Выбрать главу

   —  «Гениальная»? Почему?

   —  Потому что «гением» уже во всемирной панораме именуется какое— нибудь и чего-нибудь «завершение», окончательная точка. «Конец» и, м. б., «смерть». Вот это «конец» и, м. б., «смерть», — конец и, м. б., смерть литературы, литературности, я чувствую в себе. Я недаром говорил о глубокой скорби быть литератором, и, когда «б. литератором» (с удачею) всех радует, — меня это (конечно, сквозь точки сияния, моя «вечная радость») томит томлением до того ужасным, черным, что я не умею сравнить. При безумной жажде жизни, именно жизни, я ведь не живу и нисколько не жил, а только «писал». Но, оставляя в стороне «самого» и возвращаясь к теме «великого писателя», я и думаю, что вообще не рождалось еще человека, у которого сполна все его лицо перешло бы в «литературу», сполна все бытие улеглось бы в «литературу». Читатель видит, до чего это не есть «качество», а просто «есть». Мы называем «великим развратником» Дон-Жуана, потому что он только «совокупляется» и «обольщает», «великим математиком» Ньютона, п. ч. он всю жизнь «исчислял бесконечное», и «великим мыслителем» Канта, п. ч. он всю жизнь «философствовал»; или «святым» и «отшельником» называем Симеона Столпника, п. ч. «он всю жизнь простоял на столбе»; и так точно «Розанов» есть «великий писатель», п. ч. «вся его жизнь» и вся его «личность» перешла, естественно и неодолимо для него самого, в «написанное им». Другие писали — для политики. Еще другие — для религии; еще были: чтобы «написать поэму», «стихи». Я же, в сущности, «ни для чего писал», «для себя писал» с неотделимым всегда впечатлением, что это «прекрасно и правдиво», «есть» и «должно быть написано». «Долг» в отношении литературы я чувствовал, и этот один «долг» и был у меня, щипал меня. Я чувствовал себя «грешным», когда «не пишу», и, по правде, таких грехов у меня не было — я вечно писал. «Прочесть Розанова» (всего), я думаю, никогда никто не сможет: п. ч. ведь это надо читать его жизнь: п. ч. я всю жизнь писал, никогда не марая и не поправляя (кроме двух неудачных сочинений, когда я «пытался», «устраивал сочинения»). Замечательно, однако, что это не было мурчание струны, а «являлись и мысли». Откуда они-то являлись? Не понимаю. Мне приходилось встречать людей, которые запоминали мои статьи по их мысли. Да и внутренно чувствую, что есть мысли важные («Сумерки просвещения»). Но оставляю этот вопрос, о «чем наполнена музыка», и возвращаюсь к музыке.

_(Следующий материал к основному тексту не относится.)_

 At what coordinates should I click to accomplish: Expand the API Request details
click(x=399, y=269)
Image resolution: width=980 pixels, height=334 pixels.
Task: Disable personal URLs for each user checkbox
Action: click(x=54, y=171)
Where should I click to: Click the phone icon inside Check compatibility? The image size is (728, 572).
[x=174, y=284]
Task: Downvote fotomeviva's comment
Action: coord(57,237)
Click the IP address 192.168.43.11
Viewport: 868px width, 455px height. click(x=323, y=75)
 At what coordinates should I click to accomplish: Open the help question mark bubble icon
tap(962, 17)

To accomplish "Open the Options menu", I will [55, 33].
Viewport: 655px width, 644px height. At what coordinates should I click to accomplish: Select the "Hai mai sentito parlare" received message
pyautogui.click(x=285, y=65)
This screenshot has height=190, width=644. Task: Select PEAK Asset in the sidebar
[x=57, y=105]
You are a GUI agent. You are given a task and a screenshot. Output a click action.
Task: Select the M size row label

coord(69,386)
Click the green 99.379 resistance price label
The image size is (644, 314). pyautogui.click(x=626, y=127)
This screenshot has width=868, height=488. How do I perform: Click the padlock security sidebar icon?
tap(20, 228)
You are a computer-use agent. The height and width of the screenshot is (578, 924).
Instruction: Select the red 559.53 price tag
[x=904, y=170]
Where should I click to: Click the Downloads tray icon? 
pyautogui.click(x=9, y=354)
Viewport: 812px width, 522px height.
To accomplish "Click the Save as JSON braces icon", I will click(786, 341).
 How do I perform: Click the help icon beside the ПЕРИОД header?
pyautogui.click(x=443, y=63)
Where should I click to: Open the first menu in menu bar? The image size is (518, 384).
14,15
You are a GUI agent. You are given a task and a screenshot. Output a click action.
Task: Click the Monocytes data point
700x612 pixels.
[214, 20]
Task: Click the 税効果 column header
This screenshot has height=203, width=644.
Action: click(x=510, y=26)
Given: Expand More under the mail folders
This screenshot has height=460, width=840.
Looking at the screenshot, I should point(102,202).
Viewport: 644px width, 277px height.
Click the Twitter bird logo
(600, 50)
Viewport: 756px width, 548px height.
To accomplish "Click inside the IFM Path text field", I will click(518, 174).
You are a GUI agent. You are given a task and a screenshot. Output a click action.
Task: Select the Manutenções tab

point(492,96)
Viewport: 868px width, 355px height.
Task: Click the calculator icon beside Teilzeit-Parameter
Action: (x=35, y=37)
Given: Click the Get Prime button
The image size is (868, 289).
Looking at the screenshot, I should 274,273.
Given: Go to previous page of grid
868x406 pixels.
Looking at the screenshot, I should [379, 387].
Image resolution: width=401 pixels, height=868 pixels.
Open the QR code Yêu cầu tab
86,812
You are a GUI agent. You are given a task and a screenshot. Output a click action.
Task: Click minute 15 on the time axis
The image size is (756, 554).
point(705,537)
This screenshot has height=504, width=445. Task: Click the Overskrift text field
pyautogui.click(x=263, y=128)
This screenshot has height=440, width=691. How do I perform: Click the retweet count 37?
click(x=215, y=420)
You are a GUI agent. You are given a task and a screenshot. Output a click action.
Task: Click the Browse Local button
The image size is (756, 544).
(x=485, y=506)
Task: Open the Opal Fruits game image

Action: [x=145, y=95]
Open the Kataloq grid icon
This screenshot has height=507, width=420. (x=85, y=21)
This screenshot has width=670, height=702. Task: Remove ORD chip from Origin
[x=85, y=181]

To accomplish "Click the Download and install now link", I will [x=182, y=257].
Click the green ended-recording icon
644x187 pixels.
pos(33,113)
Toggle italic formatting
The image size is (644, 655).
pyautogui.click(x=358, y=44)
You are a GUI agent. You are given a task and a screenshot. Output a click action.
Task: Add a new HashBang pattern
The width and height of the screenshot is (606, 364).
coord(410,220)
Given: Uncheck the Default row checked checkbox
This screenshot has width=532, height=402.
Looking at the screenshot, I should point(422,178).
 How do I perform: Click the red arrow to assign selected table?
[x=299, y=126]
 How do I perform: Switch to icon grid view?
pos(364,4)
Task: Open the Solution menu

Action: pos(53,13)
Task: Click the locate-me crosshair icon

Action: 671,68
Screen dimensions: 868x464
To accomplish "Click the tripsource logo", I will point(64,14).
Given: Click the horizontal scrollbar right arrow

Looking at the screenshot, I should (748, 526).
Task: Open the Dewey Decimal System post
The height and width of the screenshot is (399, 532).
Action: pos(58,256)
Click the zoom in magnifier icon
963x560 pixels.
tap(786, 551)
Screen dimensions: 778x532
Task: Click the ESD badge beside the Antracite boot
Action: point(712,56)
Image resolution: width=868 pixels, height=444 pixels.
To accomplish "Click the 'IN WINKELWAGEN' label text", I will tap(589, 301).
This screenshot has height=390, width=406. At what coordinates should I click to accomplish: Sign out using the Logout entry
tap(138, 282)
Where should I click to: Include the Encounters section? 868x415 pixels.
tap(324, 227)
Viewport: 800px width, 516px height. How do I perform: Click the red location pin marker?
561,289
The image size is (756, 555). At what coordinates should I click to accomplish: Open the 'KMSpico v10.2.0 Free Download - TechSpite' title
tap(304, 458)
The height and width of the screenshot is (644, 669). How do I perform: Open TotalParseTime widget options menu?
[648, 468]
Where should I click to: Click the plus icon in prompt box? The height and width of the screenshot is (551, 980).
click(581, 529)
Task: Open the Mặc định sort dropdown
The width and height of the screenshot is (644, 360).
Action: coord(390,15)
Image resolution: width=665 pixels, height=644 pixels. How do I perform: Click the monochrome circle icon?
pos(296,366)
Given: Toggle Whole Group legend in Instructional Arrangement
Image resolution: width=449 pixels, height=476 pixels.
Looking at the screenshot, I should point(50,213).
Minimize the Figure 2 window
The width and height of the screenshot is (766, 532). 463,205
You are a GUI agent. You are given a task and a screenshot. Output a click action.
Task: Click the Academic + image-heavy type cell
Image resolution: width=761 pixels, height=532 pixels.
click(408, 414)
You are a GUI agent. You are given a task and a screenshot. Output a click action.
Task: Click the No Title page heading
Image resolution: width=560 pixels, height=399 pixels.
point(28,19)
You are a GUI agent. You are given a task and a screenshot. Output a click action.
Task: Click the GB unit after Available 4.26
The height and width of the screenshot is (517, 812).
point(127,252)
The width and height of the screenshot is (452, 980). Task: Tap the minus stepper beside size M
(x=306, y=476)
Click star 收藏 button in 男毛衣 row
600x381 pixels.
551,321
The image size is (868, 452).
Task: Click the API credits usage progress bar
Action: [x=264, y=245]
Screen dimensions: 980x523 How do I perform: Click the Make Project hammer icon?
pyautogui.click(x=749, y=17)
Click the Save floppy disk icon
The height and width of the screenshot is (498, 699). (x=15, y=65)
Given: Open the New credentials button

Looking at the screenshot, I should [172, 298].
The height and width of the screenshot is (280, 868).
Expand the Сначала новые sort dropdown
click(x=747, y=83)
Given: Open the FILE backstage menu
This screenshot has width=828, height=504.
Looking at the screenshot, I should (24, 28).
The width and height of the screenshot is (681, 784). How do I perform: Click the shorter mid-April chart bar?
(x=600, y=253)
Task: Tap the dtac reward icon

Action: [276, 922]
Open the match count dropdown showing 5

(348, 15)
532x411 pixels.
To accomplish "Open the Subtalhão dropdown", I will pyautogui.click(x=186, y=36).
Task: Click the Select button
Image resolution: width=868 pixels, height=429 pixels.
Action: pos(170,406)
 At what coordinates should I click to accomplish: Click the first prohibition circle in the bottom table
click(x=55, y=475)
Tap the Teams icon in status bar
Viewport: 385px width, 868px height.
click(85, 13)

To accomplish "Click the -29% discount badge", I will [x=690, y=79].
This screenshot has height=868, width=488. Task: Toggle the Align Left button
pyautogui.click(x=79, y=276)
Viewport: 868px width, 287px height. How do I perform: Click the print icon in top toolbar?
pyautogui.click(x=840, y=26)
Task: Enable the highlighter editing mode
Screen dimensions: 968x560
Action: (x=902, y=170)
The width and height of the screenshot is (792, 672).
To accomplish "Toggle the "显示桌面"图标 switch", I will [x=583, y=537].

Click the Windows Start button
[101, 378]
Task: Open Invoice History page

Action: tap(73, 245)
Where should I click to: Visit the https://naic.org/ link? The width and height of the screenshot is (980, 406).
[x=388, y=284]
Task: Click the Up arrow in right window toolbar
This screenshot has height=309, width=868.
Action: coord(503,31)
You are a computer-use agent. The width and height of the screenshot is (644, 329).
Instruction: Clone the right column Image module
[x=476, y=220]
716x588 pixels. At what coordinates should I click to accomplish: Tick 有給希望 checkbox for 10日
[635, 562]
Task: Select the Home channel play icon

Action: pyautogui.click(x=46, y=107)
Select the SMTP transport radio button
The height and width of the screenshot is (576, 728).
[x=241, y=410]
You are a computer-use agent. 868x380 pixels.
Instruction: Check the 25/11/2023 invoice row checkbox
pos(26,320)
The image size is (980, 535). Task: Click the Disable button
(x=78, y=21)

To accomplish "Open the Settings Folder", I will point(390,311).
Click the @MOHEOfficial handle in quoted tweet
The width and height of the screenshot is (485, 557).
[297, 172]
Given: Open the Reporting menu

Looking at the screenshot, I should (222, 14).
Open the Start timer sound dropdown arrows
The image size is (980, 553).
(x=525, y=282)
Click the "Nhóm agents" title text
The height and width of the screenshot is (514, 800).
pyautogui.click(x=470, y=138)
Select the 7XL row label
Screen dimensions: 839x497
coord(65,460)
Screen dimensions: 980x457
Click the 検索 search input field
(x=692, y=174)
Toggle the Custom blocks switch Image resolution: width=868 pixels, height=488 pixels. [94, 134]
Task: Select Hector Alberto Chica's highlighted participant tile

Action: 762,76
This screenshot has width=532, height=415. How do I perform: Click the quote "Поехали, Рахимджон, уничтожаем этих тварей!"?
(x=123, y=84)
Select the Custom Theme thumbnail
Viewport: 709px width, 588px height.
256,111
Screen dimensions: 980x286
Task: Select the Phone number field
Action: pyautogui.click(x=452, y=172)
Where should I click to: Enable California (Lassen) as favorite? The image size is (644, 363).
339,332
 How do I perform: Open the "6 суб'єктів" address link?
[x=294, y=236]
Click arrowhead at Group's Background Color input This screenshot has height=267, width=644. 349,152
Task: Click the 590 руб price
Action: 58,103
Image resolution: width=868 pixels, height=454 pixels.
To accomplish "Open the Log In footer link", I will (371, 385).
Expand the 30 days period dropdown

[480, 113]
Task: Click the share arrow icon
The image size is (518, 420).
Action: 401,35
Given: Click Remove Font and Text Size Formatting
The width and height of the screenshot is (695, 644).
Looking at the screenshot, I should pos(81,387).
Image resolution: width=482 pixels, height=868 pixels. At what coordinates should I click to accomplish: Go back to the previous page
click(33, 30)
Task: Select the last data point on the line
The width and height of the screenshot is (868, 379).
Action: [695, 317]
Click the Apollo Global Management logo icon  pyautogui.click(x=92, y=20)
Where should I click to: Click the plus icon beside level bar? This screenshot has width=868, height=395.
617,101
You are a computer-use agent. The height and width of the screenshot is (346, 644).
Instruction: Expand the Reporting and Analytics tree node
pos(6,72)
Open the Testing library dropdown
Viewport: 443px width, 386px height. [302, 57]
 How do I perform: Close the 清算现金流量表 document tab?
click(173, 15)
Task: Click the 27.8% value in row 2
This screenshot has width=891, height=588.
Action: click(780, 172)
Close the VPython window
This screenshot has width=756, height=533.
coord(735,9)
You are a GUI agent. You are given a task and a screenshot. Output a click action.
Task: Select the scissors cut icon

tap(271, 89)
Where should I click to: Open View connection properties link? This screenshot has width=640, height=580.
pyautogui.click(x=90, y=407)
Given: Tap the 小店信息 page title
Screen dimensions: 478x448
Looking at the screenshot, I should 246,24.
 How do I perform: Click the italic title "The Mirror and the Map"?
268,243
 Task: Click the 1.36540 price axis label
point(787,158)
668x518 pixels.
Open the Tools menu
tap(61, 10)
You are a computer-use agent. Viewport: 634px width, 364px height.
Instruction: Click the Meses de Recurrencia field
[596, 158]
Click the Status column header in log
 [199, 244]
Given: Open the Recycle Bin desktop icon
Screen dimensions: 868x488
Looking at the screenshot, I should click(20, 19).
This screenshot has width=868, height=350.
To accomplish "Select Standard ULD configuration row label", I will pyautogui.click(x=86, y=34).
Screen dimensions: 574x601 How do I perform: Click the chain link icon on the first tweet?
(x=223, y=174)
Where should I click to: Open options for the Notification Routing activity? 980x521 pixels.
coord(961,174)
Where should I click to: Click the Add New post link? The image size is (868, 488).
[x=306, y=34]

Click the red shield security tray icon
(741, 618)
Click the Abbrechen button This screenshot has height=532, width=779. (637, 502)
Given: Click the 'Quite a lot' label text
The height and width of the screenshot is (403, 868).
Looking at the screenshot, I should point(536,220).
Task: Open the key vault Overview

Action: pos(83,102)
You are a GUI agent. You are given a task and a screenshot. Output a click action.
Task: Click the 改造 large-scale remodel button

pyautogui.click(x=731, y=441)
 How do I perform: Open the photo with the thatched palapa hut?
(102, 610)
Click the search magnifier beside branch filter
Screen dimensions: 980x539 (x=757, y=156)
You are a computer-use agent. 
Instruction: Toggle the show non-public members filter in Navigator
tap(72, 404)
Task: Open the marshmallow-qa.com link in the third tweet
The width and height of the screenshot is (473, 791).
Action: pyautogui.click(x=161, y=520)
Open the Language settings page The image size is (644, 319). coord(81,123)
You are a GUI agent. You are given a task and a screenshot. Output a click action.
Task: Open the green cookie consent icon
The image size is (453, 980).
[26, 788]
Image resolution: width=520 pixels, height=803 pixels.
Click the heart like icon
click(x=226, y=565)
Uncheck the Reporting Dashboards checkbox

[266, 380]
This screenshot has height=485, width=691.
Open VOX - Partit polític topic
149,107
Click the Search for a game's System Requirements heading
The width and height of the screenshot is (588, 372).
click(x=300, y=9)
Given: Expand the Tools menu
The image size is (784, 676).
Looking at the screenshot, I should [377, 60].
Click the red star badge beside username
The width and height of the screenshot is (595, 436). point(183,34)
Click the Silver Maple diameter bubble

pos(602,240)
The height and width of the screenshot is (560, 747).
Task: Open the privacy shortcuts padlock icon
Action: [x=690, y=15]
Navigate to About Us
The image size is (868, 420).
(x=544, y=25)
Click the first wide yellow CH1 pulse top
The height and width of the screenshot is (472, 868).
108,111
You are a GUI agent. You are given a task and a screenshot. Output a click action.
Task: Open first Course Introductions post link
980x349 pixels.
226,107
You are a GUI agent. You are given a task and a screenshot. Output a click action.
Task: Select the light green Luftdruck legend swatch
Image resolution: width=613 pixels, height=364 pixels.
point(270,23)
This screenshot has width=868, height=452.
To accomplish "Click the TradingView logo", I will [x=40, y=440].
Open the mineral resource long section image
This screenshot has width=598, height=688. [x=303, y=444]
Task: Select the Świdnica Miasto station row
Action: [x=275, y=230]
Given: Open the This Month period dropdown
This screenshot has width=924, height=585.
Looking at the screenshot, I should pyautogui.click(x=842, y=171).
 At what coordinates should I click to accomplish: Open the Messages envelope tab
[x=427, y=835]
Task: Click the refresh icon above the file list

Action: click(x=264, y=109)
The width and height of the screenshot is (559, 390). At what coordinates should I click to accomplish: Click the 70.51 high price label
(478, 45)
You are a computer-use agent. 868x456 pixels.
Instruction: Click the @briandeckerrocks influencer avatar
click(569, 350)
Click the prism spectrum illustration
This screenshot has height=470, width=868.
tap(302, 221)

Это и есть существо. Не одни «пальцы», а еще ухо. В этом секрет. Я помню до гимназии экстатические состояния, когда я почти плакал, слыша эту откуда-то доносившуюся музыку и которой объективно не было, а она была в моей душе. С нею или, лучше сказать, в ней что-то вливалось в душу, и одновременно с тем, как ухо слышало музыку, мне хотелось произносить слова, и в слова «откуда-то» входила мысль, мысли, бесчисленный их рой, «тут» же родившийся, рождавшийся, прилетавший, умиравший или, вернее (как птицы), исчезавший в небе: п. ч. через час я не мог вспомнить ни мыслей, ни формы, т.е. самих в точности слов (всегда неотделимо, «вместе»). Это и образовало «постоянное писание», которое никаким напряжением не могло быть достигнуто. К тому же я никогда не «напрягался» и не «старался», а действительно всегда б. ленив («Обломов»). Хорошо. Так вот все так вышло от Бога. И по этому качеству («вечно обольщающий Дон-Жуан») я и считаю себя «великим писателем». Я знал свой «столп», и на этот «столп» (музыка, ухо) никто еще не встанет. И у всех «литература» была «для чего-нибудь», У меня же «литература в литературе», или другие «привходили в литературу» — неся достойнейшее, чем у меня, — как во что-то вне себя, как в «гости» и в «гостиницу».